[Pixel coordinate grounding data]

::::

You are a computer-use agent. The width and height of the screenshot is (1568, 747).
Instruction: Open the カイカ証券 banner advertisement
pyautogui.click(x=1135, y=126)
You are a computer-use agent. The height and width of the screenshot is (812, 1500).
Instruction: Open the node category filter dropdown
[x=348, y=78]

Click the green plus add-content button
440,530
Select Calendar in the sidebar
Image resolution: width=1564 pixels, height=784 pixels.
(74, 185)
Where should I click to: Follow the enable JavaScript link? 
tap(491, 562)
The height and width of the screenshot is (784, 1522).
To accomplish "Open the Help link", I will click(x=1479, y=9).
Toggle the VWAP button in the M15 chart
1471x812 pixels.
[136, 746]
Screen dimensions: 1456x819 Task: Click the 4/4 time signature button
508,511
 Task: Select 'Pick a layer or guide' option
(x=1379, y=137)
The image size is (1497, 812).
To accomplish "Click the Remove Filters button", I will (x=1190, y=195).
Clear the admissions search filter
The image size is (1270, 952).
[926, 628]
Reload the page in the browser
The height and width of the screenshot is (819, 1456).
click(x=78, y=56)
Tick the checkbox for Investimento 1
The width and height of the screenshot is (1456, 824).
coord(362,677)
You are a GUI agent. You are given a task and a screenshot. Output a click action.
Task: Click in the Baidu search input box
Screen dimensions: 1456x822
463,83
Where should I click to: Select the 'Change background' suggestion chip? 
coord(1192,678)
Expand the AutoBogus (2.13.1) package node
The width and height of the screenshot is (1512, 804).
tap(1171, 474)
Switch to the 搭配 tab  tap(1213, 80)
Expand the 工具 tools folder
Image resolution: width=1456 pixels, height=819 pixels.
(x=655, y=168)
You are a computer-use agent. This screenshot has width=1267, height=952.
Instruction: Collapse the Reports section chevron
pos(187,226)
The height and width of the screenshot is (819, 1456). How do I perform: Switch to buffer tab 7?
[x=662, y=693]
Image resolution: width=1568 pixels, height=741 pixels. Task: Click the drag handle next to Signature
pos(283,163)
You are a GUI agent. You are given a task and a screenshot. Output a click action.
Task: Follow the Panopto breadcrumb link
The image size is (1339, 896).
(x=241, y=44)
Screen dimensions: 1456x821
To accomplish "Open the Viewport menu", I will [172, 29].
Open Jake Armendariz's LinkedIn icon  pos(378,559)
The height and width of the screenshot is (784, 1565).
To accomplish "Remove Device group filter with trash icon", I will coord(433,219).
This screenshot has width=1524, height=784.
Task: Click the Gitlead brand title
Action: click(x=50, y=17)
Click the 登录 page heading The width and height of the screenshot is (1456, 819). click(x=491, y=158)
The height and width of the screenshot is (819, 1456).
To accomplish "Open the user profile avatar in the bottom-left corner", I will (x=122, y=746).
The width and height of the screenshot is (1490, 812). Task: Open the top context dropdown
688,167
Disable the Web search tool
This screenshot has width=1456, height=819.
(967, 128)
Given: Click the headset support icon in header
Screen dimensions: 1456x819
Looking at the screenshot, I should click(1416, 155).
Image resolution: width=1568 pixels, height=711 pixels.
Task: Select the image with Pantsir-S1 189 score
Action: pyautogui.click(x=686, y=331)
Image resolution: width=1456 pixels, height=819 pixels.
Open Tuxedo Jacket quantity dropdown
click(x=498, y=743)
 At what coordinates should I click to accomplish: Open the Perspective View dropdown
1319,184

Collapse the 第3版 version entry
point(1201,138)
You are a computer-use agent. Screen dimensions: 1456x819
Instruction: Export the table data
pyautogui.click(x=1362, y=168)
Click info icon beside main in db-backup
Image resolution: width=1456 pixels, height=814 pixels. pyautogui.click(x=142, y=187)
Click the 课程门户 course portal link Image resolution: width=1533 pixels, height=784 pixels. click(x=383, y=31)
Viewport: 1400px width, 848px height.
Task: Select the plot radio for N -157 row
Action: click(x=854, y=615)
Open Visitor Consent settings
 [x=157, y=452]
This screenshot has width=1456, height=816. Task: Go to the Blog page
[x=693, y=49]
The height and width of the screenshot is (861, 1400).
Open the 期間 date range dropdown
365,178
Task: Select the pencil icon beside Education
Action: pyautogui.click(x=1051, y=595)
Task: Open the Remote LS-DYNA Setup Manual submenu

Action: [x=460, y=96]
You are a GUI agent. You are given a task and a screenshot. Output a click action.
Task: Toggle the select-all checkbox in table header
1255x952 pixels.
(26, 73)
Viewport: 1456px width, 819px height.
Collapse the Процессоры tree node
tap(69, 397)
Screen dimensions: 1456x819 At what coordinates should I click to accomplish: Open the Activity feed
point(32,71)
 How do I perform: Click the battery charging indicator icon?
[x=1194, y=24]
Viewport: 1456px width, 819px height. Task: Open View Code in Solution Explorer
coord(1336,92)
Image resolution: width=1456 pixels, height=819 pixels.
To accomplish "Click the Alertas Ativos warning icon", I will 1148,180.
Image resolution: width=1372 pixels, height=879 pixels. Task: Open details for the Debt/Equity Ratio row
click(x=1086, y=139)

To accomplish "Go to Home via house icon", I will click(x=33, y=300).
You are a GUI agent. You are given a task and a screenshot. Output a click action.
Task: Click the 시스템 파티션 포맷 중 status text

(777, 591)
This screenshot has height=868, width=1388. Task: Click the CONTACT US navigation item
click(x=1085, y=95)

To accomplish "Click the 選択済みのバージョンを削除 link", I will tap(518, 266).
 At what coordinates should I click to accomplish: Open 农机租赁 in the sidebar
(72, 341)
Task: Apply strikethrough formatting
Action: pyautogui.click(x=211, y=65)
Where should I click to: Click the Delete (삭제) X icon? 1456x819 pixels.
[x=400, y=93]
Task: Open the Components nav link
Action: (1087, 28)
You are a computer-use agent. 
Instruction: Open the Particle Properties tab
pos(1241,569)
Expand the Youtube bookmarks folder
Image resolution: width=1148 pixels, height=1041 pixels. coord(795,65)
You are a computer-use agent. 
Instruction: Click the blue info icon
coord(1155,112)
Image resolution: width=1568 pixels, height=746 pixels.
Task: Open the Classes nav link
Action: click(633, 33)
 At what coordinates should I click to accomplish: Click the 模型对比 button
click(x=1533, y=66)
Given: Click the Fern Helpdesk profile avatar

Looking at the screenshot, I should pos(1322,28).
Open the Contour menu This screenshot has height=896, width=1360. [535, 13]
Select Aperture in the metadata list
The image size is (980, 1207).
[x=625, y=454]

::::

What is the number of lines in the data that contain "header"? Write that number and nothing else.

#### [Written response]
2